We will follow the example given by scikit-learn, and use the load_digits dataset to train and test a k-means model.

In [1]:
import numpy as np
from time import time
from sklearn import metrics
from sklearn.cluster import KMeans
from sklearn.datasets import load_digits
from sklearn.preprocessing import scale

X_digits, y_digits = load_digits(return_X_y=True)
data = scale(X_digits)

n_samples, n_features = data.shape
n_digits = len(np.unique(y_digits))
labels = y_digits

sample_size = 1000

print("n_digits: %d, \t n_samples %d, \t n_features %d"
      % (n_digits, n_samples, n_features))

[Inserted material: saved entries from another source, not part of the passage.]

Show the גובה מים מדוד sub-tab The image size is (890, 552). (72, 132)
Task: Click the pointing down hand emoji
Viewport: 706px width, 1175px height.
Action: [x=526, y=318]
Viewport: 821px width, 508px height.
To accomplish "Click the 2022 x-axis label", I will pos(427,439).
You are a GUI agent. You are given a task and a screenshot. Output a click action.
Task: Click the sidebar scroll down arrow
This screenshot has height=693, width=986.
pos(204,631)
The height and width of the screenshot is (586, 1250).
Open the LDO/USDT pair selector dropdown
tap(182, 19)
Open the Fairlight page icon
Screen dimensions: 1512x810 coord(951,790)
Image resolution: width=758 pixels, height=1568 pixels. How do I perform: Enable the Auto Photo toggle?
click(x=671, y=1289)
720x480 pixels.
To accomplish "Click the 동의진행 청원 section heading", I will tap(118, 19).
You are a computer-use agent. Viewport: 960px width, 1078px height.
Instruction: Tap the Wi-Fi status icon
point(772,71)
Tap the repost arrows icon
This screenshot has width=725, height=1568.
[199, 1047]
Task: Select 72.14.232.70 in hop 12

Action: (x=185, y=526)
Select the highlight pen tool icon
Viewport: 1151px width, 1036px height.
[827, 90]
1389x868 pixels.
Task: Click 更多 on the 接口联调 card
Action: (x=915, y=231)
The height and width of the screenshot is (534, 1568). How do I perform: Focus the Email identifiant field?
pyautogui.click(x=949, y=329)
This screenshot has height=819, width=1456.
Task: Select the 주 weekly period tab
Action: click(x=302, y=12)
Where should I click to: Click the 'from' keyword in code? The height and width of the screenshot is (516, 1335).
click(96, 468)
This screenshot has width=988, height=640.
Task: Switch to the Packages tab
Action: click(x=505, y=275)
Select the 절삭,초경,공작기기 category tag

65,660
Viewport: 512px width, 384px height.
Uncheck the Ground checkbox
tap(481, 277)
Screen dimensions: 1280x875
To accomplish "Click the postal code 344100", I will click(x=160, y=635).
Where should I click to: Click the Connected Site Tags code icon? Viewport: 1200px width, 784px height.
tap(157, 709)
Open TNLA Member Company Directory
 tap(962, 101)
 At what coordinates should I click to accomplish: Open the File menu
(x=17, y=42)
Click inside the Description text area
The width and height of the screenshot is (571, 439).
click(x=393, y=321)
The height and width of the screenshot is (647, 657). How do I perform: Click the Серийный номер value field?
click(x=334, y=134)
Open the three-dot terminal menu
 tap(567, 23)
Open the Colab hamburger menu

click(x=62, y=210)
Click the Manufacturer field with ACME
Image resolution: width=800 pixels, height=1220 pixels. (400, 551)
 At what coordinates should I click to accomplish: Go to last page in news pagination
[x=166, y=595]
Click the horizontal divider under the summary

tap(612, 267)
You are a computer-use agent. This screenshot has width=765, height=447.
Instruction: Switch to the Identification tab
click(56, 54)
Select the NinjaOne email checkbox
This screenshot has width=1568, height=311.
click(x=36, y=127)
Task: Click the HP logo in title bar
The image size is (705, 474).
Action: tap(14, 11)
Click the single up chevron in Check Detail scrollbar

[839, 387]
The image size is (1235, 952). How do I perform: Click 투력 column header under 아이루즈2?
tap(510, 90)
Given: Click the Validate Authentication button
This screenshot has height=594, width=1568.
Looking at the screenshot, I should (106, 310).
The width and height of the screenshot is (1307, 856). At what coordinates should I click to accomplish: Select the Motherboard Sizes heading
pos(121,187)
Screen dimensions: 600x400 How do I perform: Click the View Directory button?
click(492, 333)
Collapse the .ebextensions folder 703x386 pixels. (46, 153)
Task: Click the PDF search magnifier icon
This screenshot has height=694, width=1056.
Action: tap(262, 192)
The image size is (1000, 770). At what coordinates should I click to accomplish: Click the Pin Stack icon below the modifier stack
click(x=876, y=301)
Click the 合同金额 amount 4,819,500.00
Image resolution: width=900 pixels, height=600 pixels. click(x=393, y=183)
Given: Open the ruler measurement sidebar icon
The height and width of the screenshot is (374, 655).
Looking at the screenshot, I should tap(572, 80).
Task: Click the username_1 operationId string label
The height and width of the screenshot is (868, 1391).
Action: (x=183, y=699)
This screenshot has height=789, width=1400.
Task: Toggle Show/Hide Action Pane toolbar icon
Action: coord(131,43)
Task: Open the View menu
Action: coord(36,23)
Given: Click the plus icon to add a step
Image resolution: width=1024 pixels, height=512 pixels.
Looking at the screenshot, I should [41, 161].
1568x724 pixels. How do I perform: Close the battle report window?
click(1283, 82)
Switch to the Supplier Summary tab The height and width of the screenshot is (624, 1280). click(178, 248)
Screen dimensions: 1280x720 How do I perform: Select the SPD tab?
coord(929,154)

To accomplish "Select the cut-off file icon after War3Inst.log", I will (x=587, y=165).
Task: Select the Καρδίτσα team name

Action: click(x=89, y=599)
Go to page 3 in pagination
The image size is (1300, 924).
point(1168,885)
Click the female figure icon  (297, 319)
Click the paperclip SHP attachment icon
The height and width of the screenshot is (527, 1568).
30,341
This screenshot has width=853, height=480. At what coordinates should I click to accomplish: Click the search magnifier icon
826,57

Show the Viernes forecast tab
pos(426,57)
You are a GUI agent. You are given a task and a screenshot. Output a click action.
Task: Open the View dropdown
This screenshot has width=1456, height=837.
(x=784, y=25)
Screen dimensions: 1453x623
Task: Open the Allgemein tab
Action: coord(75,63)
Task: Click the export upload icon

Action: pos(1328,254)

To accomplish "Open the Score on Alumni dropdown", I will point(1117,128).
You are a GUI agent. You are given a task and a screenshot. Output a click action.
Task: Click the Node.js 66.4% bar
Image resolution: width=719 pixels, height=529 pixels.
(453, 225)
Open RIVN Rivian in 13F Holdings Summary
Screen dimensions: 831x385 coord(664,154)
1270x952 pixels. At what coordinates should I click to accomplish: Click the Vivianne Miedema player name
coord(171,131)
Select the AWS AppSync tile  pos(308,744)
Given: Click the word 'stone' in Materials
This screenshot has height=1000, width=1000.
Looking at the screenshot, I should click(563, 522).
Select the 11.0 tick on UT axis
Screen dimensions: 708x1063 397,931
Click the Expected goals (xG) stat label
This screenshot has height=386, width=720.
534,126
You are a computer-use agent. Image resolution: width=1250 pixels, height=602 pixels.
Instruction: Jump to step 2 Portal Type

print('init\t\ttime\tinertia\thomo\tcompl\tv-meas\tARI\tAMI\tsilhouette')

def bench_k_means(estimator, name, data):
    t0 = time()
    estimator.fit(data)
    print('%-9s\t%.2fs\t%i\t%.3f\t%.3f\t%.3f\t%.3f\t%.3f\t%.3f'
          % (name, (time() - t0), estimator.inertia_,
             metrics.homogeneity_score(labels, estimator.labels_),
             metrics.completeness_score(labels, estimator.labels_),
             metrics.v_measure_score(labels, estimator.labels_),
             metrics.adjusted_rand_score(labels, estimator.labels_),
             metrics.adjusted_mutual_info_score(labels,  estimator.labels_),
             metrics.silhouette_score(data, estimator.labels_,
                                      metric='euclidean',
                                      sample_size=sample_size)))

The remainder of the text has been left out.